Au-delà de l'organisation du travail, toute la politique de formation et d'évolution des compétences doit s'adapter aux nouveaux enjeux. De nombreuses entreprises sont confrontées à des difficultés de recrutement, dans l'hôtellerie-restauration, dans le bâtiment, mais aussi dans l'industrie. Nous avons donc lancé, avec Pôle emploi, des plans d'action visant à réentraîner les demandeurs d'emploi et à les orienter vers ces secteurs. Nous développons des formations s'appuyant sur l'entreprise, au travers des périodes de mise en situation en milieu professionnel et des préparations opérationnelles individuelles ou collectives qui favorisent le retour à l'emploi durable.

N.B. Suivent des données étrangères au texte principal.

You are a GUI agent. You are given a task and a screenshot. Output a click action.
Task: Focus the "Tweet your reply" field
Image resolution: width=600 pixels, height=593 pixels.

Nous avons également mobilisé les présidents de région pour les inviter à renforcer leurs efforts en matière de formation des demandeurs d'emploi pour les orienter vers les secteurs en tension. Une concertation est en cours pour converger vers un investissement supplémentaire, dans le cadre des pactes régionaux d'investissement dans les compétences.
Les branches professionnelles concernées doivent également engager des négociations pour accroître les rémunérations et améliorer les conditions de travail, afin de rendre plus attractifs leurs emplois.
Plusieurs branches, dans le cadre du chantier relatif aux travailleurs de « deuxième ligne » de l'agenda social, se sont saisies de la question. Certaines - la propreté ou la sécurité - ont déjà pris des engagements en ce sens.
Au-delà des travailleurs de la « deuxième ligne », d'autres secteurs, dont les minima conventionnels sont inférieurs au SMIC, doivent engager des négociations pour revaloriser leur grille ; je pense notamment à l'hôtellerie-restauration.
En outre, parce que la formation de la jeunesse reste notre priorité, nous avons prolongé les aides à l'apprentissage jusqu'au 30 juin 2022 ; il s'agit d'une voie d'insertion durable et de qualité dans l'emploi pour les jeunes, puisque cela répond au besoin de compétences des entreprises.
Pour lutter contre les difficultés de recrutement, il est également indispensable d'adapter les compétences des actifs d'aujourd'hui aux grandes transitions écologiques et numériques, toutes deux accélérées par la crise, d'autant que les actifs sont appelés de plus en plus à exercer plusieurs métiers au cours d'une carrière, ce qui suppose d'adapter leurs compétences et de recourir à la formation tout au long de la vie. Le ministère du travail est aux côtés des entreprises pour faciliter la montée en compétences des salariés ou leur reconversion professionnelle lorsqu'elles sont souhaitées ou nécessaires.
La formation professionnelle est au coeur de l'agenda social et nous poursuivons ce travail, sur le fondement des propositions des partenaires sociaux. Le Premier ministre présentera prochainement un nouveau plan d'investissement dans les compétences, à la fois pour amplifier l'effort de formation des demandeurs d'emploi vers les métiers en tension, avec une orientation prioritaire vers les chômeurs de longue durée, et soutenir les dispositifs de formation continue des salariés, afin d'accompagner l'adaptation de leurs compétences aux mutations écologiques et numériques ou favoriser leur montée en compétences.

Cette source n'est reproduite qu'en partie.